X_lab = pl.DataFrame({f"f{i}": rng.normal(0, 1, N_labeled).tolist() for i in range(4)})
y_lab = pl.Series(((X_lab["f0"] + X_lab["f1"]).to_numpy() > 0).astype(float).tolist())

# Unlabeled comes from a biased region (selection bias)
X_unl = pl.DataFrame({
    "f0": rng.normal(0.5, 1, N_unlabeled).tolist(),
    **{f"f{i}": rng.normal(0, 1, N_unlabeled).tolist() for i in range(1, 4)},
})

imputer = KNNLabelImputer(n_neighbors=10, method="weighted").fit(X_lab, y_lab)

# P(event) for each unlabeled record
proba = imputer.predict_proba(X_unl)
print(proba[:5])

transform() — weighted duplication

Converts each unlabeled record into two rows: (target=1, weight=p̂) and (target=0, weight=1−p̂). This preserves expected event count while keeping all records in training.

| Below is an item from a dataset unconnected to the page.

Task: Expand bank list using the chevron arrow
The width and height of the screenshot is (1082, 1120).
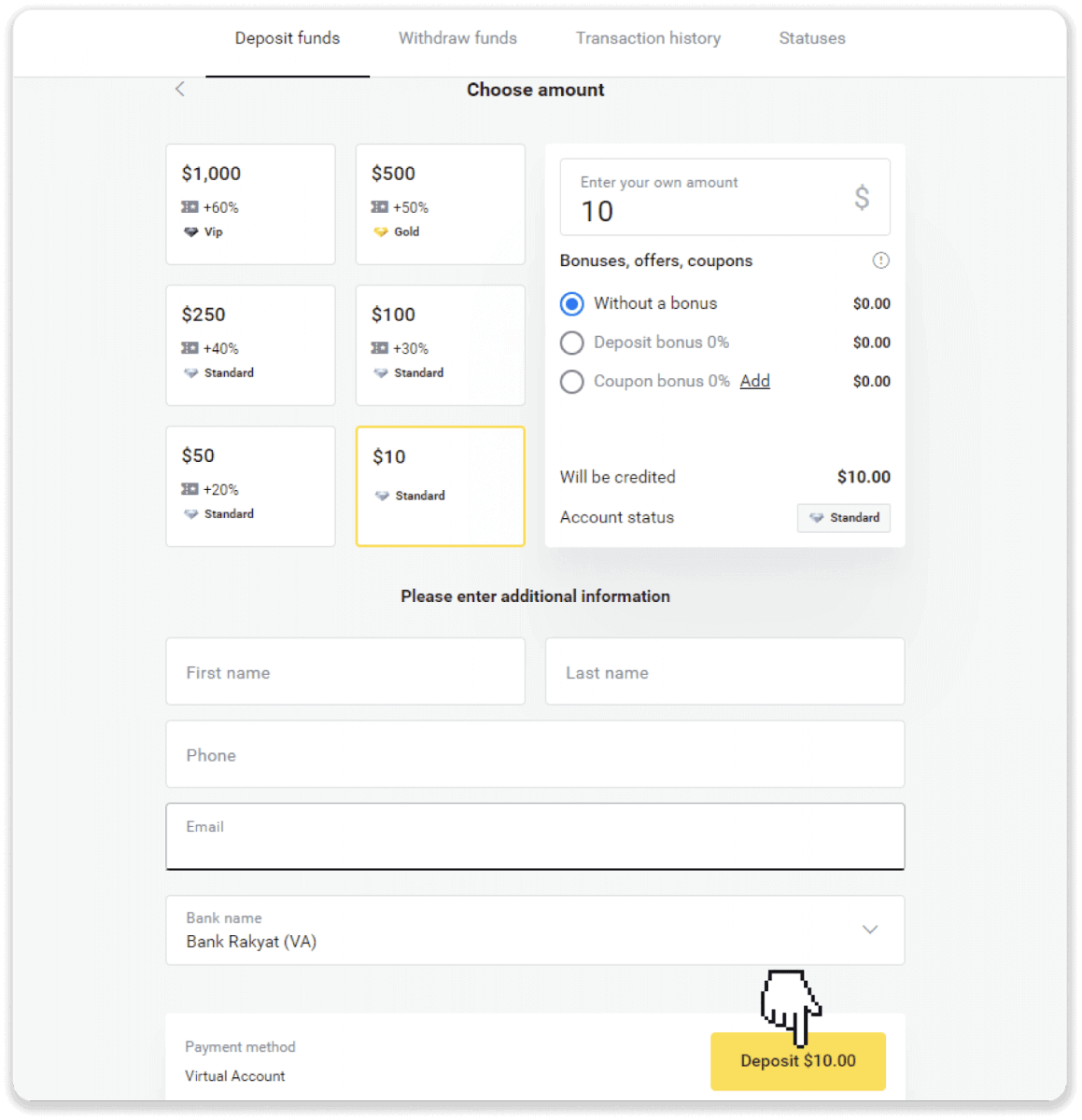Action: (x=870, y=930)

imputed = imputer.transform(X_unl)
print(imputed.head(6))
# Each original row becomes two rows with complementary weights

Combining labeled and imputed data

# Labeled data
labeled = X_lab.with_columns([
    y_lab.alias("target"),
    pl.lit(1.0).alias("weight"),
])

# Stack labeled + imputed
training_set = pl.concat([labeled, imputed], how="diagonal")

Parameters

Parameter Default Description
n_neighbors 10 Number of nearest neighbours
metric "minkowski" Distance metric (any sklearn-compatible metric)
method "weighted" "weighted" (distance-weighted) or "uniform"

TargetImputer

When you already have probabilities from another source and just need to convert them to training rows.

from datasci_toolkit import TargetImputer
import numpy as np

proba = np.array([0.1, 0.3, 0.55, 0.7, 0.9])

Three strategies

weighted — duplicate each row: (target=1, w=p) + (target=0, w=1−p)

t = TargetImputer(method="weighted").fit(proba)
print(t.transform())

randomized — Bernoulli draw: single row, target ∈ {0, 1}

t = TargetImputer(method="randomized", seed=42).fit(proba)
print(t.transform())

cutoff — hard threshold at cutoff (default 0.5)

t = TargetImputer(method="cutoff", cutoff=0.5).fit(proba)
print(t.transform())